# I was so mistaken!



## sanj (Mar 29, 2014)

I had thought differently earlier...

http://petapixel.com/2014/03/28/concise-explanation-crop-factor-affects-focal-length-aperture/


----------



## Click (Mar 29, 2014)

Very good explanation of the effect of crop factor. Thanks for sharing sanj


----------



## Mt Spokane Photography (Apr 6, 2014)

Focal length and aperture are lens properties and the lens does not change no matter what body you put it on!

There are a ton of confusing articles that cause confusion because of the terminology used. People will glance at that title and become convinced that its true.

Where the confusion comes in , is that some assume the same lens to subject distance, while some assume the same composition (move the camera further away).

If you move the camera further away to get the same angle of view as FF, then the depth of field is different. If you keep the camera at the same distance, then the angle of view is different.

The focal length and lens aperture never change.


----------



## Don Haines (Apr 6, 2014)

Mt Spokane Photography said:


> Focal length and aperture are lens properties and the lens does not change no matter what body you put it on!
> 
> There are a ton of confusing articles that cause confusion because of the terminology used. People will glance at that title and become convinced that its true.
> 
> ...


You hear so many complicated explanations, yet the answer is so simple.... A crop sensor samples the central portion of the image, usually at a higher density.... 

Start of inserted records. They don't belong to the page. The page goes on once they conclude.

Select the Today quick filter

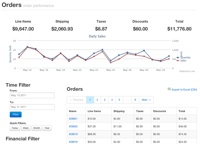[x=15, y=128]
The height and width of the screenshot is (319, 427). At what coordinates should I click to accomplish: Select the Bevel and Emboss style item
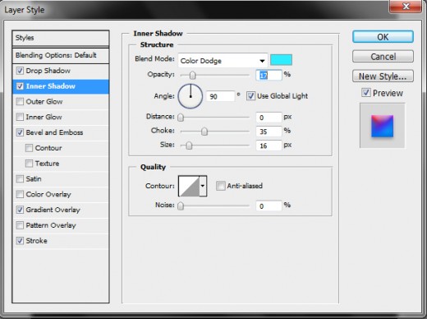(61, 132)
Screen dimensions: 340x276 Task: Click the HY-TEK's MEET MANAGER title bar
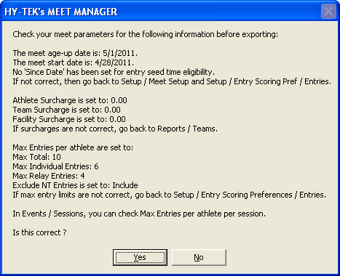click(x=160, y=12)

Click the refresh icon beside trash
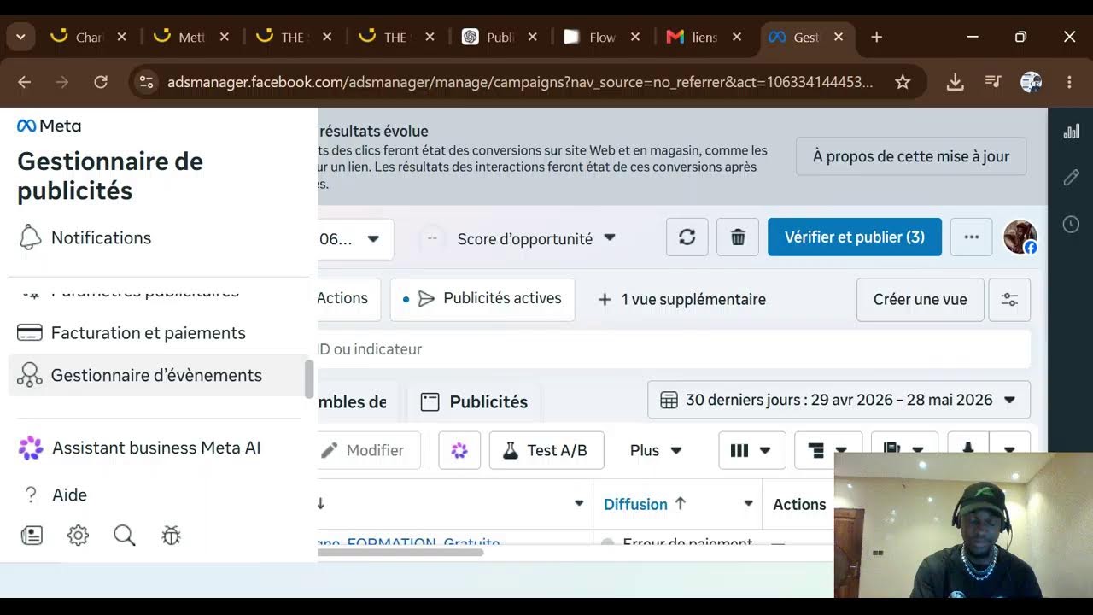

It is incredible how many people believe that the optics magically change when you mount the lens on different bodies...


----------



## sagittariansrock (Apr 6, 2014)

Yeah, crop factor affects field of view, depth of field and handholdability.
The first one I knew before, but the rest I learned here, on the CR forums (thanks, y'all).
Nice video with clear illustrations.


----------



## sanj (Apr 6, 2014)

Mt Spokane Photography said:


> Focal length and aperture are lens properties and the lens does not change no matter what body you put it on!
> 
> There are a ton of confusing articles that cause confusion because of the terminology used. People will glance at that title and become convinced that its true.
> 
> ...



I though so too. But this guy seems to be proving me wrong.


----------



## sagittariansrock (Apr 6, 2014)

sanj said:


> Mt Spokane Photography said:
> 
> 
> > Focal length and aperture are lens properties and the lens does not change no matter what body you put it on!
> ...



I don't know if you are being ironic. 

Tony Northrup was clear that crop factor affects field (and angle) of view and depth of field. The person who wrote the PetaPixel article brought in the phrases focal length and aperture, in what my guess is a misguided effort to make it simpler for the lay person to understand. I don't think anyone was actually claiming focal lengths or aperture of a lens changes with the sensor size in the video or article.
I think this video is useful because many people don't know that crop factor also affects the depth of field and the handholdability of a lens. Northrup comments when manufacturers post equivalent focal lengths on their smaller format lenses, they should also include equivalent apertures (regarding FoV and DoF, respectively).


----------



## yorgasor (Apr 25, 2014)

Ugh, the terminology the guy was using in the video was horrible. If I was new to photography, I would come away from that video completely misguided. When I look at the aperture of a lens, I think primarily how much light it lets in, and know that the effect of a larger aperture gives me a narrower depth of field.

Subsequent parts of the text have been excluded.